JUDGMENT
G. Yethirajulu, J.
1. This appeal is preferred by the Union of India, represented by its General Manager, South Central Railway, Secunderabad, against the order of the Railway Claims Tribunal, Secunderabad, in O.A.A. No. 49 of 1997 on the ground that the date of accident has not been correctly mentioned by the claimant and that since the claimant is the married daughter of the deceased, she cannot be treated as dependent, and therefore, she is not entitled to make any claim for compensation. The Railway Claims Tribunal accepted the date of accident as 16-4-1997 in view of the correction made by the claimant with the permission of the Court from 17-4-1997 to 16-4-1997. Therefore, I do not find any force in the contention of the appellant that the claimant is not entitled for compensation on the ground that there was variation of date of accident. The second point that was urged by the appellant is that since the clamant is the married daughter of the deceased, she cannot be treated as dependant of the deceased. The claimant filed a legal heir certificate to prove that she is the daughter of the deceased. The relationship is not disputed by the appellant. It is also an undisputed fact that the applicant was married and she was 35 years old by the date of accident.
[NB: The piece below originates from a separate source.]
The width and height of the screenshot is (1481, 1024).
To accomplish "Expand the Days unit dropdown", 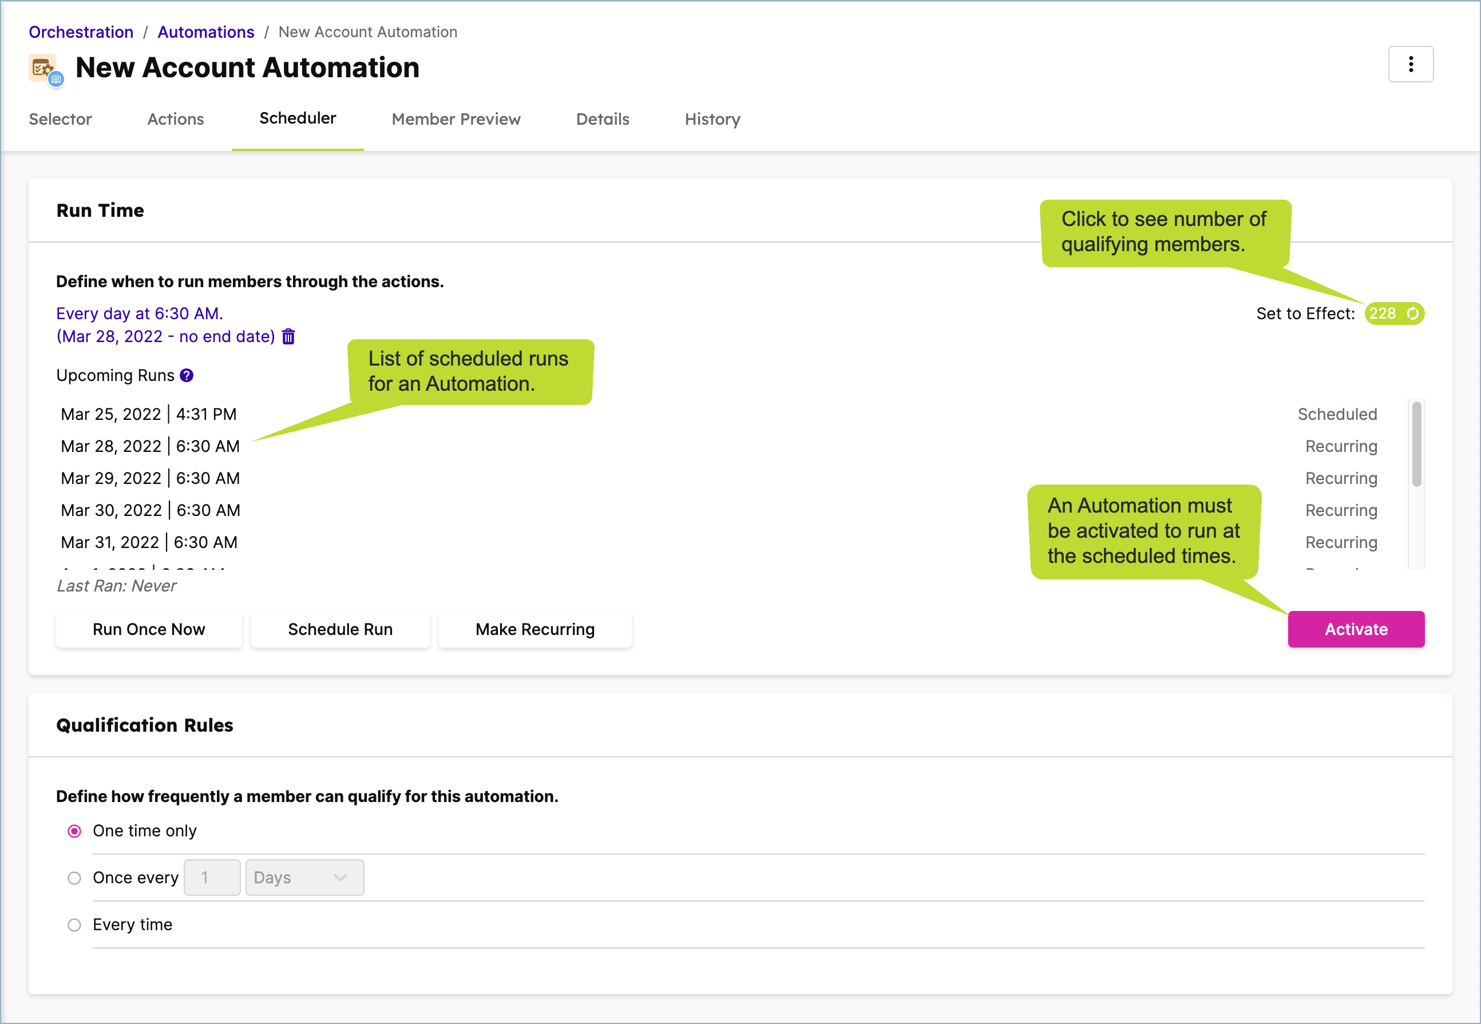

The learned Counsel for the appellant submitted that since the applicant did not adduce any evidence to the effect that she was dependant on the deceased as on the date of the accident, she cannot be treated as the dependant, and therefore, she is not entitled for any compensation.
2. Section 123 Clause (b) of the Railways Act, 1989 (for short ‘the Act’) defines the dependant, and it reads as follows:
“Dependant” means any of the following relatives of a deceased passenger, namely:–
(i) the wife, husband, son and daughter, and in case the deceased passenger is unmarried or is a minor, his parent;
(ii) the parent, minor brother or unmarried sister, widowed sister, widowed daughter-in-law and a minor child of a predeceased son, if dependant wholly or partly on the deceased passenger;
(iii) a minor child of a predeceased daughter, if wholly dependant on the deceased passenger;
(iv) the paternal grandparent wholly dependant on the deceased passenger.”
3. In Section 123(b) Clause (i) the dependants are mentioned as wife, husband, son and daughter. In Sub-clause (ii) it is mentioned that in case of death of a passenger his parent, minor brother or unmarried sister, widowed sister, widowed daughter-in-law and a minor child of a predeceased son, if dependant wholly or partly on the deceased passenger, but similar wording is not used in respect of the relations of the deceased mentioned in Sub-clause (i). Had the framers of the Act intended to put the clause mentioned in Sub-clause (ii) also to Sub-clause (i), they would not have failed to mention the same in Sub-clause (i). Therefore, on a plain reading of the Section it can be safely concluded that in respect of wife, husband, son and daughter, there is no condition that they should wholly or party dependant on the deceased passenger. Since the applicant in this case is no other than the daughter of the deceased, she can be termed as dependant as defined under Section 123(b) Sub-clause (i) of the Act.
4. The learned Counsel for the appellant relied on a judgment of a Single Bench of Punjab and Haryana High Court in Union of India v. Kumari Diptee, AIR 2000 P&H 105, wherein the Punjab and Haryana High Court held that the claimant, who is the sister of a minor brother, who died in the accident, cannot be treated as dependant on minor brothers and the claimant cannot be maintained by the sister in connection with the death of minor brothers. This decision is no way helpful to the appellant regarding his contention that the married daughter cannot be treated as the dependant. In Charubala Saha v. Eastern Railway Administration, , a Division Bench of Calcutta High Court held that under Section 2(d) of the Workmen’s Compensation Act, 1923, the dependants means ‘dependants at the time of the death of the deceased workman’ and the applicant claiming compensation must show that he was dependant upon the deceased at the time of his death, and therefore, where the application for compensation is filed by the father of the deceased on behalf of himself, his wife and unmarried daughter, they must show that they were depending upon the deceased at the time of death. This decision is also not going to help the appellant, since the father is not included under the definition of dependants under Section 123 Clause (b) Sub-clause (i) of the Act. The definition covered by Section 123 of the Act was not brought to the notice of the above High Courts as to who are the dependants of the deceased, and whether there is the necessity to prove that they were depending on the deceased as on the date of the accident.
5. Since there is no ambiguity in the wording used in Section 123, and as the plain reading of Section 123 is clearly indicating that the daughter conies within the definition of dependant irrespective of the fact whether she is married or unmarried and as the daughter is the claimant in this case, she is entitled to make the claim irrespective of the fact whether she is depending on the deceased father as on the date of the accident.
6. In the light of the above rule position, I do not find force in the grounds of appeal. The appeal is accordingly dismissed. No costs.